M.G.: Tabii. Eşim İhsan Gürsel, Bilkent Üniversitesi Moleküler Biyoloji ve Genetik Bölümü öğretim üyesi. Biz ODTÜ’den sınıf arkadaşıyız. Hayatımız hep aynı laboratuvarlarda, aynı konular üstünde ortaklaşa çalışarak geçti. Sadece hayat arkadaşı değil iş arkadaşı olarak da hep uyum içinde çalıştık. Bütün öğrencilerimiz; bunlar master ve doktora öğrencilerimiz, hem ODTÜ hem Bilkent olsun gece gündüz çalışıyorlar gerçekten, biz onlar olmasa bu işe girmeyecektik. Onların emeği o kadar büyük ki, en büyük takdiri onlar hak ediyor hakikaten ve ülkemizin geleceği olan bu gençleri kaybetmememiz lazım. Ülkeyi, gençlere de biraz daha nefes alacak hale getiren bir sistem olursa belki bu kadar yetenekli gençlerimizi kaybetmemiş oluruz. Büyük bir tecrübe kazandılar. Bu tecrübe kazanmış gençler bu ülkenin geleceği olacaklar. Onlar için de yollarının açılması gerekiyor diye düşünüyorum. Özellikle liyakat sisteminin ülkede yerleştirilip bu gençlerin üniversitelerde yarınlarımızı hazırlamasına imkân tanınması gerektiğini düşünüyorum. Hacettepe Üniversitesi’nden Petek Korkusuz hoca ve onun ekibi de bize özellikle bu aşının elektron mikroskobu görüntülemesinde çok büyük destek oldular. Bahsettiğim gibi Hasan Mandal hoca, TÜBİTAK Başkanı, kendisinin ekibi, Şaban Tekin hoca TÜBİTAK MAM’dan ve ekibi, firmadaki bütün üretim ekibi, gerek Hindistan’dan gelen arkadaşlar olsun, gerek Türk arkadaşlar olsun onlara da müteşekkiriz. Türkiye İlaç ve Tıbbi Cihaz Kurumu da yerli aşı çıksın diye gece gündüz çalışıyor. Sanayi Bakanımız bu konuda çok destek oluyor. Yani ülke olarak gerçekten bir şeyler çıksın diye seferberlik olmuş durumda. Pendik Veteriner Kontrol Enstitüsü var. Onlar da çok büyük destek sağlıyorlar bize.
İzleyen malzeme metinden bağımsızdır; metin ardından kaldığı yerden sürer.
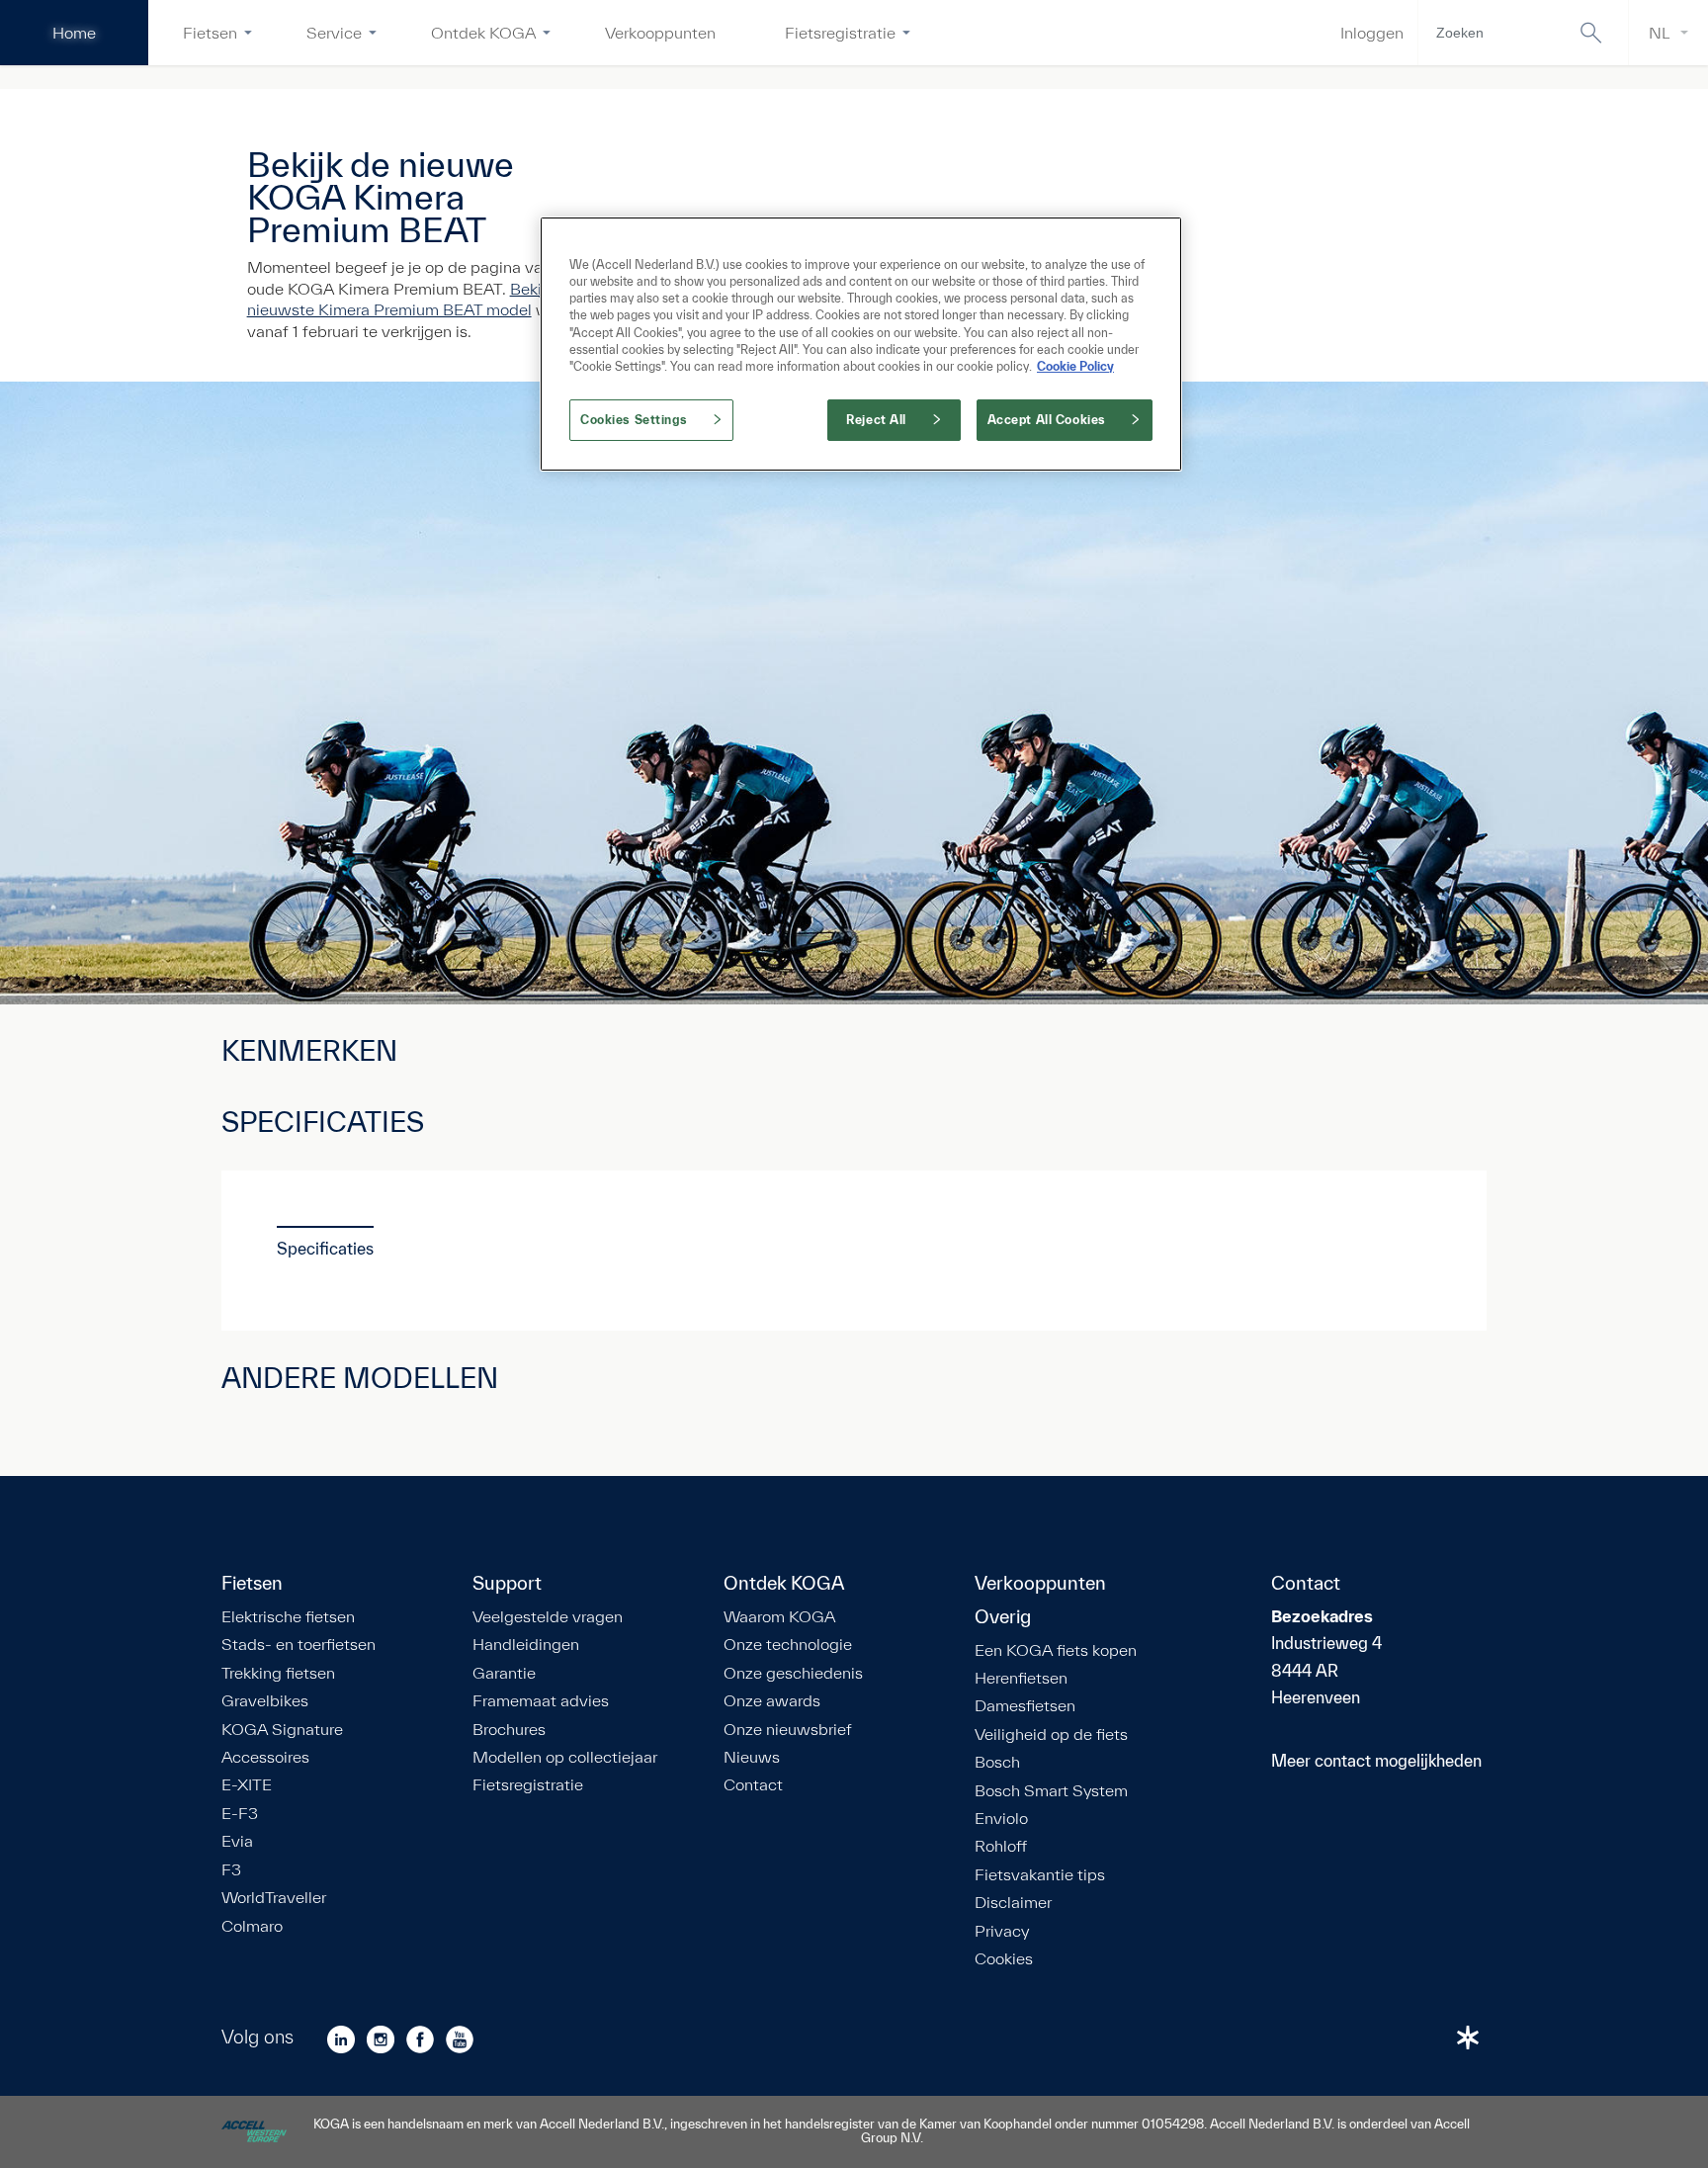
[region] (861, 344)
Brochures (509, 1729)
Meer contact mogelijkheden (1376, 1760)
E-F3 (239, 1813)
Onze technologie (788, 1644)
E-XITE (246, 1784)
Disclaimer (1013, 1902)
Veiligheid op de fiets (1051, 1734)
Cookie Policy (1075, 366)
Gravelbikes (264, 1700)
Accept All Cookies (1046, 419)
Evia (237, 1841)
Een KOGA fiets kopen (1056, 1650)
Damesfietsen (1025, 1705)
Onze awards (772, 1700)
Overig (1003, 1617)
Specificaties (325, 1248)
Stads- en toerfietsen (298, 1644)
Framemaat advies (540, 1700)
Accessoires (265, 1757)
Pendik Veteriner Kontrol Enstitüsü o kadar önemli bir kurum ki, Osmanlı döneminde kurulmuş. Çok önemli aşı çalışmaları yapıyor, hayvanlar üstünde aşılar üretiyorlar onlar. Ama müthiş bir tecrübeleri var ve bu kadar önemli bir kurumu desteklemek lazım. Onlara da müteşekkiriz. Aşılarımızın nötralizan antikor üretip üretmediğini de onlar takip ediyorlar.
ODTÜ: Verdiğiniz bilgiler ve bize zaman ayırdığınız için çok teşekkürler hocam.
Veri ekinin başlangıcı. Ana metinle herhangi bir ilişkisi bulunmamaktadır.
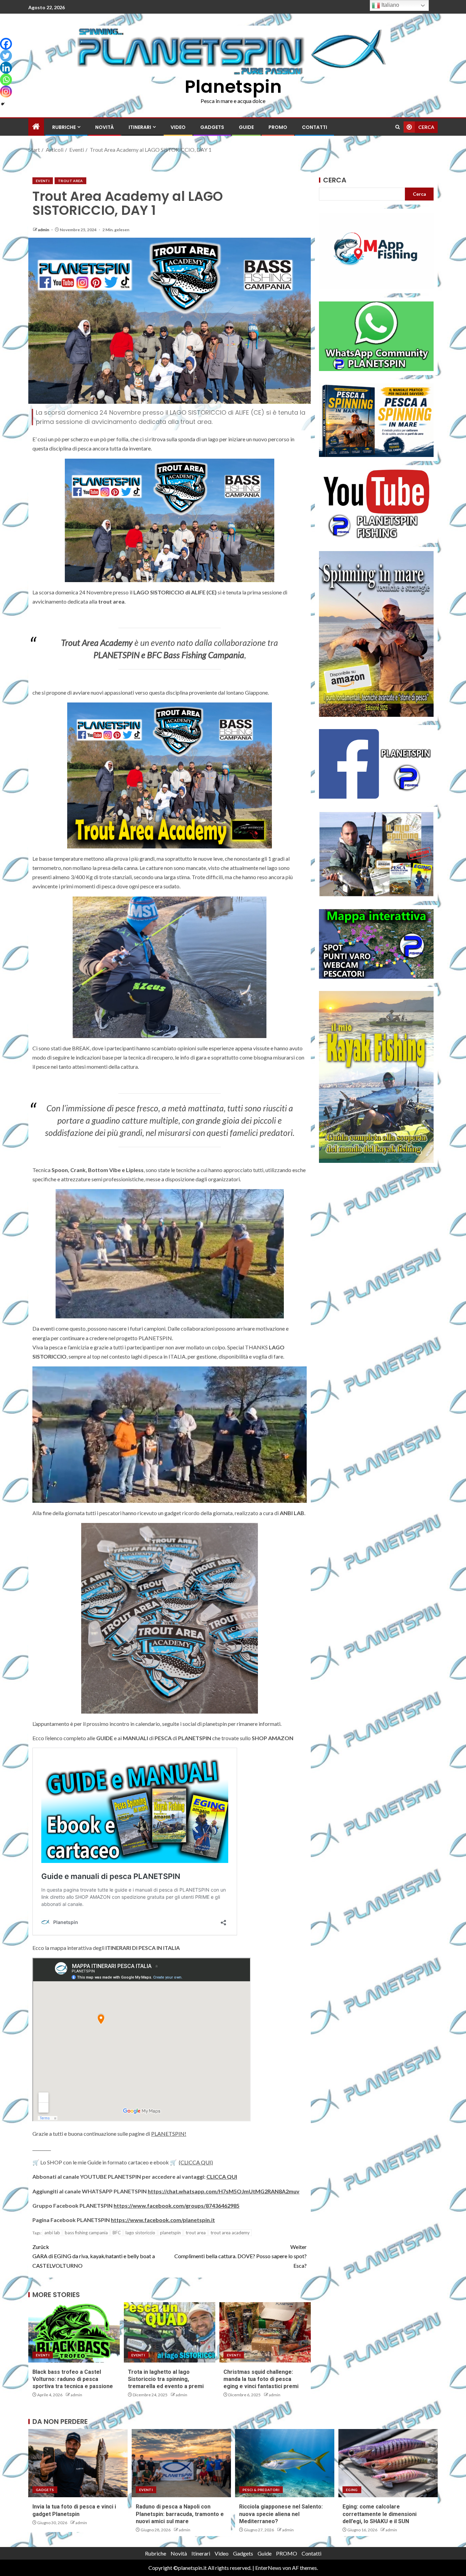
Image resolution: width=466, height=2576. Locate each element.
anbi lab (52, 2232)
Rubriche (64, 127)
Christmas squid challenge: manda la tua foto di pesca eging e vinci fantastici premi (260, 2379)
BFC (117, 2232)
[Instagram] (6, 92)
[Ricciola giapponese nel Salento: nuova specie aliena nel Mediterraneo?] (284, 2463)
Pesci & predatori (261, 2490)
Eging (352, 2490)
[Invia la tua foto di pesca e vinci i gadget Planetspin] (78, 2463)
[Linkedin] (6, 68)
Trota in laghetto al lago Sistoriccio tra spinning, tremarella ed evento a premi (166, 2379)
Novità (104, 127)
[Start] (36, 127)
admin (44, 229)
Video (178, 127)
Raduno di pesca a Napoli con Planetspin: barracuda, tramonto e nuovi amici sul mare (180, 2514)
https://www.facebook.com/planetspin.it (163, 2220)
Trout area (70, 181)
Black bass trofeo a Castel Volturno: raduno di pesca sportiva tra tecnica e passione (72, 2379)
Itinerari (140, 127)
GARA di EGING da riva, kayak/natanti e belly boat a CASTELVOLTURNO (93, 2256)
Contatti (314, 127)
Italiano (389, 5)
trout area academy (230, 2232)
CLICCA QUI (221, 2176)
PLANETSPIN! (168, 2133)
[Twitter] (6, 56)
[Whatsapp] (6, 80)
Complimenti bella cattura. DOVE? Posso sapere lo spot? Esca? (240, 2256)
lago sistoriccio (140, 2232)
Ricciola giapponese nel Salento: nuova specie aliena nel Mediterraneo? (281, 2514)
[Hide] (2, 104)
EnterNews (268, 2567)
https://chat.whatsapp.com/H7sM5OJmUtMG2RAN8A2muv (224, 2191)
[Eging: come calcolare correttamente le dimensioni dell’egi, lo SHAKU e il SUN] (388, 2463)
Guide (246, 127)
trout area (196, 2232)
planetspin (170, 2232)
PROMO (277, 127)
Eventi (42, 181)
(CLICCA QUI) (196, 2162)
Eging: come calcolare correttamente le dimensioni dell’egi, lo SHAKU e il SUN (380, 2514)
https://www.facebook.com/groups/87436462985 (176, 2205)
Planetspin (233, 86)
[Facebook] (6, 44)
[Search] (397, 127)
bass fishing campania (86, 2232)
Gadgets (212, 127)
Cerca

Prof. Dr. Mayda Gürsel Hakkında
Lisans ve yüksek lisansını ODTÜ’de tamamlayan Prof. Dr. Gürsel, ardından o zamanlar üniversitelere verilen YÖK bursuyla İngiltere’de, Londra Üniversitesi Eczacılık Fakültesi’nde aşılar üzerine doktora yapar. Sonra ülkeye geri dönüp belli bir süre ODTÜ’de çalıştıktan sonra, eşiyle beraber Amerika’ya giderek Amerikan Gıda ve İlaç Dairesi (Food and Drug Administration-FDA) ile Uluslararası Sağlık Enstitüsü’nde (National Institute of Health-NIH), önce doktora sonrası araştırmacı ve daha sonra da tam zamanlı araştırmacı olarak, yine aşılar üzerine çalışmalar yaptı. Aynı zamanda FDA’in aşı denetçiliğini de yürüttü. Yaklaşık yedi yıl orada kaldıktan sonra ülkeye geri döndü fakat beş yıl işsiz kaldığından dolayı, ara vermek durumunda olduğu bir dönem oldu. Sonra yine yuvaya dönüp ODTÜ’de başladı ve 2010 yılı sonundan itibaren de Biyolojik Bilimler Bölümü’nde göreve devam ediyor.